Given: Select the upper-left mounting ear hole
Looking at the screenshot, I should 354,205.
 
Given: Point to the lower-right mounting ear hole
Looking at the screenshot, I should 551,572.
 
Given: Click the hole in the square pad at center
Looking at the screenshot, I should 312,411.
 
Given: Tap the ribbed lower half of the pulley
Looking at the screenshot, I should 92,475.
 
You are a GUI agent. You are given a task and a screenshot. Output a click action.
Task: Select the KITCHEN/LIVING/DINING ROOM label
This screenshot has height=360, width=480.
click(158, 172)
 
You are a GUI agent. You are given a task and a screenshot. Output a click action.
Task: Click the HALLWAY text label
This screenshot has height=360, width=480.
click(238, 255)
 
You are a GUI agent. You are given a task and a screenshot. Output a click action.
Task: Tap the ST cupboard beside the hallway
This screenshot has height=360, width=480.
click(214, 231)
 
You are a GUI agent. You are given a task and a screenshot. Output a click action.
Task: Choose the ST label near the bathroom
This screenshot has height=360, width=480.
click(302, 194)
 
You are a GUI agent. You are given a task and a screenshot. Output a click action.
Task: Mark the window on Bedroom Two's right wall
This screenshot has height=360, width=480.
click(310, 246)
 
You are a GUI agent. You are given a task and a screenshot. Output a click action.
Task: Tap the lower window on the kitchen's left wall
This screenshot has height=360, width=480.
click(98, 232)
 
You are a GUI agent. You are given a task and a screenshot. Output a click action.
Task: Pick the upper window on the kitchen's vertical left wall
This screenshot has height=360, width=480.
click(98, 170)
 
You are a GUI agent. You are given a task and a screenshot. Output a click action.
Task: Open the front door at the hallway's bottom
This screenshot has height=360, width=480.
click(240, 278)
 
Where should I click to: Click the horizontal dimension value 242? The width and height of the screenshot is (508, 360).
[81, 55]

§ §

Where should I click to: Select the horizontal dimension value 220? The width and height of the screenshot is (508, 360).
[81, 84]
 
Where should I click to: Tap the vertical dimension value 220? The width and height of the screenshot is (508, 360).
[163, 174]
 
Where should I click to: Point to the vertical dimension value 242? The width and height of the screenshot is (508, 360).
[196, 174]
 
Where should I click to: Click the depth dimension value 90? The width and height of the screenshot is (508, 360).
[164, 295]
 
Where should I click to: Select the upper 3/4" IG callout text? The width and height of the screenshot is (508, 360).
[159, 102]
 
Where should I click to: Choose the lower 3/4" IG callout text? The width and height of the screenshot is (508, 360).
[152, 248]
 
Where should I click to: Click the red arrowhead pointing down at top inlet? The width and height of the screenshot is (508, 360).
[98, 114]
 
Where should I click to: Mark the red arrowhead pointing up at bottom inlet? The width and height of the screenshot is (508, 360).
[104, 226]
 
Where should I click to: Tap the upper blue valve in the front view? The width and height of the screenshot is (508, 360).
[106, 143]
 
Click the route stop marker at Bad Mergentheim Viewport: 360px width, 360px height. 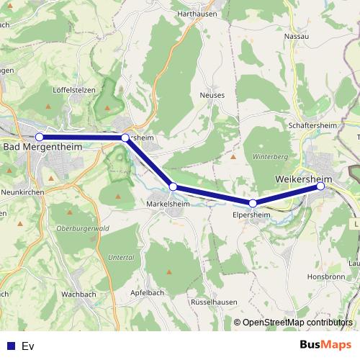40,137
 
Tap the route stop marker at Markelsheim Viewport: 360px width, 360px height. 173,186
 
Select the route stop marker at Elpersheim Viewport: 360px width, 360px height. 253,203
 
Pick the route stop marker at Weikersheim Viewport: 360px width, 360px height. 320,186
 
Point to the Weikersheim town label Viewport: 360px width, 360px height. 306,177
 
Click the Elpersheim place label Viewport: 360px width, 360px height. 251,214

§ §

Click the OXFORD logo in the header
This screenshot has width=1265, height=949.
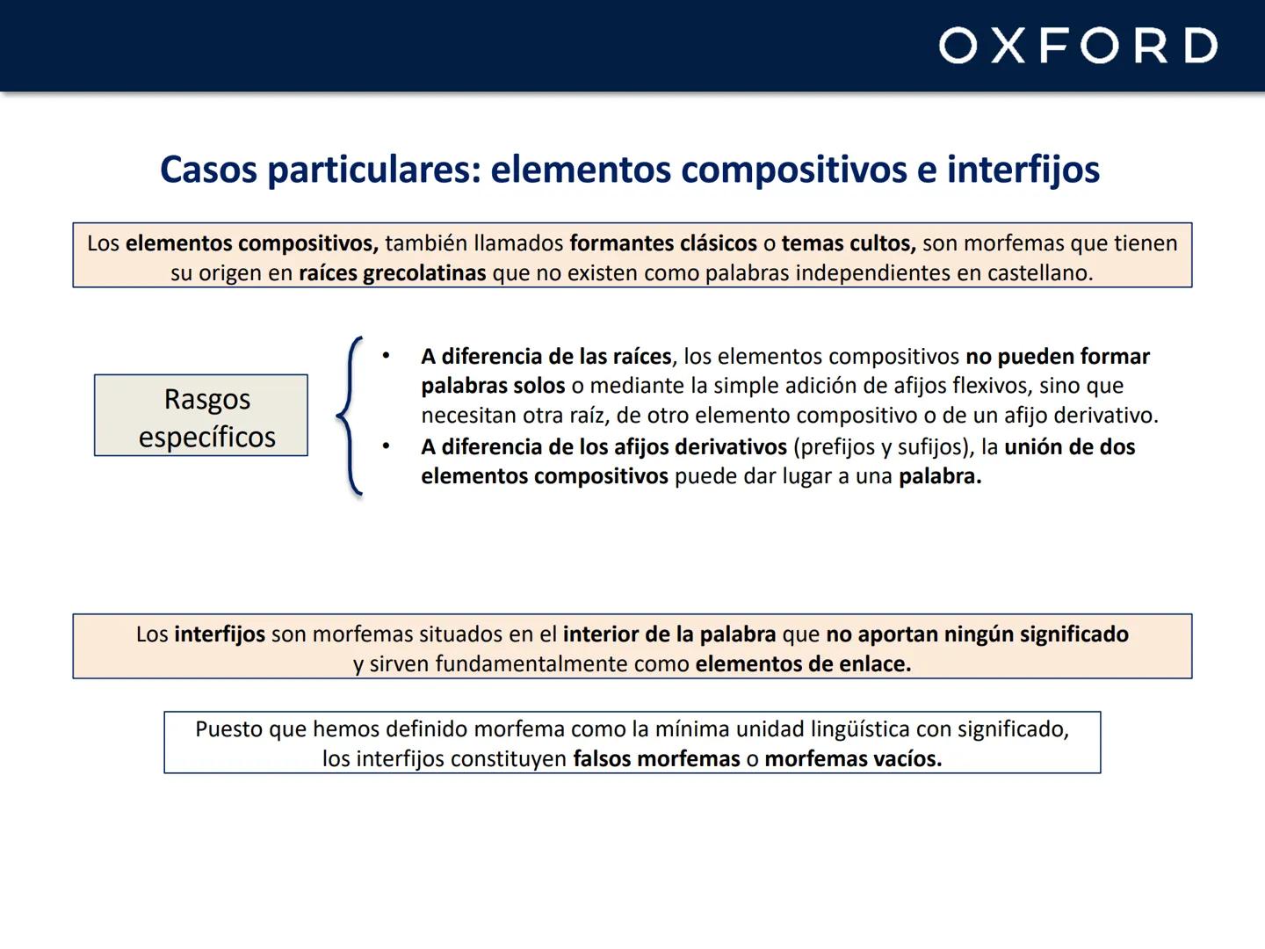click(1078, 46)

§ §

Do wykonania:
Zaktualizuj część wpisów, która zaczyna się od wiersza zawierającego „Tap the route”, a kończy na wierszu zawierającym „Click the Elpersheim”. Zastąp w niej „route stop marker” przez „route stop pin”, a resztę przepisz bez zmian.

Rozwiązanie zadania:
Tap the route stop pin at Markelsheim Viewport: 360px width, 360px height. 173,186
 
Select the route stop pin at Elpersheim Viewport: 360px width, 360px height. 253,203
 
Pick the route stop pin at Weikersheim Viewport: 360px width, 360px height. 320,186
 
Point to the Weikersheim town label Viewport: 360px width, 360px height. 306,177
 
Click the Elpersheim place label Viewport: 360px width, 360px height. 251,214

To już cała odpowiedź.